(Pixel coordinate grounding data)
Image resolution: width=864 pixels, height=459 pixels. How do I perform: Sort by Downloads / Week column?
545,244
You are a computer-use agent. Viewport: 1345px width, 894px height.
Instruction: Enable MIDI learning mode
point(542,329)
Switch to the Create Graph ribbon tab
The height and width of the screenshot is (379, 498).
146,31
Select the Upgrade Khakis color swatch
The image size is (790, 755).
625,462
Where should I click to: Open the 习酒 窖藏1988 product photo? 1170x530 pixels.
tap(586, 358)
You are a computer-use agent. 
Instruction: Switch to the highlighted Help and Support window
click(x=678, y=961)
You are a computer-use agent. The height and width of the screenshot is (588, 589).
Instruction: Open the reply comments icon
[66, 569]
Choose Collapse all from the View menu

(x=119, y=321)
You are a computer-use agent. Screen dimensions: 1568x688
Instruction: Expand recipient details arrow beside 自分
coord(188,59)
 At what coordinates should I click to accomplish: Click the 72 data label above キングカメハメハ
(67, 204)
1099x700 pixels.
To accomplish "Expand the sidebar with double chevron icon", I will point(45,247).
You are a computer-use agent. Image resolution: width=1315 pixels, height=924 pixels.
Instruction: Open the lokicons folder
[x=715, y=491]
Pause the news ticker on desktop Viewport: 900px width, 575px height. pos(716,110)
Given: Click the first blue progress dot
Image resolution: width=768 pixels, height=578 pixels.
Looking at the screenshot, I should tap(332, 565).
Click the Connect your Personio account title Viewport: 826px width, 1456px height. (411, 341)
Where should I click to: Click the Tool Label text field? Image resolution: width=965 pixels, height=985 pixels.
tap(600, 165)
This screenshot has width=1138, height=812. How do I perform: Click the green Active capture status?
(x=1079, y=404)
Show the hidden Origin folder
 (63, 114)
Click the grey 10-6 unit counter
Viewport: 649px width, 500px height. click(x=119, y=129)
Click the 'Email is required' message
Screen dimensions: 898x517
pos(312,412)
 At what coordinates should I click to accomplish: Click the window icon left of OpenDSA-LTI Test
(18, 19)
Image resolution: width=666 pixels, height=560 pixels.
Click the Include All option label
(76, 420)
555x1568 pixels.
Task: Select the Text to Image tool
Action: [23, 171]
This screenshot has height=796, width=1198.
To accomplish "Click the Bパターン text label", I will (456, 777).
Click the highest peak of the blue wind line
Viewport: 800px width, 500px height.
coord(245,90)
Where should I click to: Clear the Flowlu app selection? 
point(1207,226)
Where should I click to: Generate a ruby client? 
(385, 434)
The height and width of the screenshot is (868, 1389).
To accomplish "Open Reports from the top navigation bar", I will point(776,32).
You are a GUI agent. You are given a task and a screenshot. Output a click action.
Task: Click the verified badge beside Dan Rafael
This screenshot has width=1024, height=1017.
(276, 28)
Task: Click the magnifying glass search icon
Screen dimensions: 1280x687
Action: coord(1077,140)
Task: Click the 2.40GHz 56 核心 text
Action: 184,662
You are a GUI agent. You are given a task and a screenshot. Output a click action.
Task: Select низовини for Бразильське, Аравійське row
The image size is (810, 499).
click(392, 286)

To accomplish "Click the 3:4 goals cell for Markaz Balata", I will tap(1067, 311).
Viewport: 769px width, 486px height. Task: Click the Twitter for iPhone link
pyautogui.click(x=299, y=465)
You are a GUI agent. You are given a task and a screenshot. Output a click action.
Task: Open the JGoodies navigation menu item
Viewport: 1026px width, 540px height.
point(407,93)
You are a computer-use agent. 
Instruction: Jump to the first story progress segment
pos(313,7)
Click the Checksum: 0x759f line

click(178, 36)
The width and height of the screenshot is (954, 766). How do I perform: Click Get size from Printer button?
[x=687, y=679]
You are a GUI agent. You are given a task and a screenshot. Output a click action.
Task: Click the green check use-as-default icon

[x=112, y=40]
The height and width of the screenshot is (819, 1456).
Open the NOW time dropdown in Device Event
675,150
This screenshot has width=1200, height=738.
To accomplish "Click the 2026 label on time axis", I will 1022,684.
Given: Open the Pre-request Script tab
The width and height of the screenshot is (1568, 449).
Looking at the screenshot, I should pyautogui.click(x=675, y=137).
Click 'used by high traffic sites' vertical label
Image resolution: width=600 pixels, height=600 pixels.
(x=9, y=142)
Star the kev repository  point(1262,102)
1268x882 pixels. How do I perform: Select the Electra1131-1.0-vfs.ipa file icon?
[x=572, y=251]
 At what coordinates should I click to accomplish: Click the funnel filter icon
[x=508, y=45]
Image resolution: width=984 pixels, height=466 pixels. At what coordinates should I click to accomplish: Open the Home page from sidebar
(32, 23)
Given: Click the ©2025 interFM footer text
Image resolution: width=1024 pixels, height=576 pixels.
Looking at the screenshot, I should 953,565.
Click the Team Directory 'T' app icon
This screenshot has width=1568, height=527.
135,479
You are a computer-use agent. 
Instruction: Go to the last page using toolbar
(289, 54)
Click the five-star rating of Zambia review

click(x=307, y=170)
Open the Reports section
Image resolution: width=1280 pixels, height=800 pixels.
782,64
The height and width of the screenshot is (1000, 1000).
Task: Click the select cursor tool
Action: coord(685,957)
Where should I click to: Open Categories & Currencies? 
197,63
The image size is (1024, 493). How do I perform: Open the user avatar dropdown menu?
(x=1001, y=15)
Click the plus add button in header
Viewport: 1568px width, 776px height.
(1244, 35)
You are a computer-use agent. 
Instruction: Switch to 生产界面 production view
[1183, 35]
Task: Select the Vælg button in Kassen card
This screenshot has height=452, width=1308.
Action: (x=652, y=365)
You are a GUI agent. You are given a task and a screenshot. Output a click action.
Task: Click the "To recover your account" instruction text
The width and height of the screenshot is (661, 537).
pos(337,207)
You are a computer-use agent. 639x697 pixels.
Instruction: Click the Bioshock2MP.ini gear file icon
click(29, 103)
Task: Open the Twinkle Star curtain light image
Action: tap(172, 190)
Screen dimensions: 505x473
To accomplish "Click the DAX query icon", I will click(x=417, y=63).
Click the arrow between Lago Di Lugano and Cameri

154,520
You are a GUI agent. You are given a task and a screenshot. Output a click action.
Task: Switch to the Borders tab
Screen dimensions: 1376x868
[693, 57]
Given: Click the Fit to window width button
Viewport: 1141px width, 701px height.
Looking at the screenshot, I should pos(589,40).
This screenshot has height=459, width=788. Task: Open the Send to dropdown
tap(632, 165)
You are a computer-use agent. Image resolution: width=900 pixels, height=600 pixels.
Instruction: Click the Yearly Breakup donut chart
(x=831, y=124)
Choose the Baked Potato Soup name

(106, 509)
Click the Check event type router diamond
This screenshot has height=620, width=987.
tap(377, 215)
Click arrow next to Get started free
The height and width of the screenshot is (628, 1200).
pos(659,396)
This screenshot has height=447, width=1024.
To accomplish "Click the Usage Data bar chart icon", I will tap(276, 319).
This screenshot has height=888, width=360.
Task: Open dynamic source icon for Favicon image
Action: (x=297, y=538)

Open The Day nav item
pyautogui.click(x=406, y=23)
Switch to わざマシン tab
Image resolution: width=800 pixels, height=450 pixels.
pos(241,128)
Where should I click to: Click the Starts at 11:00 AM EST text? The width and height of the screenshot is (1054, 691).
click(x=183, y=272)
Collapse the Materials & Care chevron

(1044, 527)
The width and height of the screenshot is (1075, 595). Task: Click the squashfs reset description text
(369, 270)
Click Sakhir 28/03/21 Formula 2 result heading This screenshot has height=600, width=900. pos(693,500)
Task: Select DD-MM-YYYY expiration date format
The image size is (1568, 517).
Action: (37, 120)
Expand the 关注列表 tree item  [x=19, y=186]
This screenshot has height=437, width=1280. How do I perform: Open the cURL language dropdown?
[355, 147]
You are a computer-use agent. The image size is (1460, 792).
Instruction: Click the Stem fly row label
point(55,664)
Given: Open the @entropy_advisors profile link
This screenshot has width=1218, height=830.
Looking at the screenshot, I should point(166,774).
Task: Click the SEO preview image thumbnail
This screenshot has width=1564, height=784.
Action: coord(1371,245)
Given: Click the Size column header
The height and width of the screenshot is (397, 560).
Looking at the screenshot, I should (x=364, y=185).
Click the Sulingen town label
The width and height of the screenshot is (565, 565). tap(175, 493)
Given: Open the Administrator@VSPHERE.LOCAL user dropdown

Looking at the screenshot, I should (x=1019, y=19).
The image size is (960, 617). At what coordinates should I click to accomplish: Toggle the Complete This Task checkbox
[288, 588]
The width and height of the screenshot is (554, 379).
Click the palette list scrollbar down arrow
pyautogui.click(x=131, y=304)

> Task prompt:
Transcribe the records above from the line holding "Given: Click the Fit to window width button" down to the line holding "This screenshot has height=447, width=1024.", inclusive, without adding anything.

> Task result:
Given: Click the Fit to window width button
Viewport: 1141px width, 701px height.
Looking at the screenshot, I should pos(589,40).
This screenshot has height=459, width=788. Task: Open the Send to dropdown
tap(632, 165)
You are a computer-use agent. Image resolution: width=900 pixels, height=600 pixels.
Instruction: Click the Yearly Breakup donut chart
(x=831, y=124)
Choose the Baked Potato Soup name

(106, 509)
Click the Check event type router diamond
This screenshot has height=620, width=987.
tap(377, 215)
Click arrow next to Get started free
The height and width of the screenshot is (628, 1200).
pos(659,396)
This screenshot has height=447, width=1024.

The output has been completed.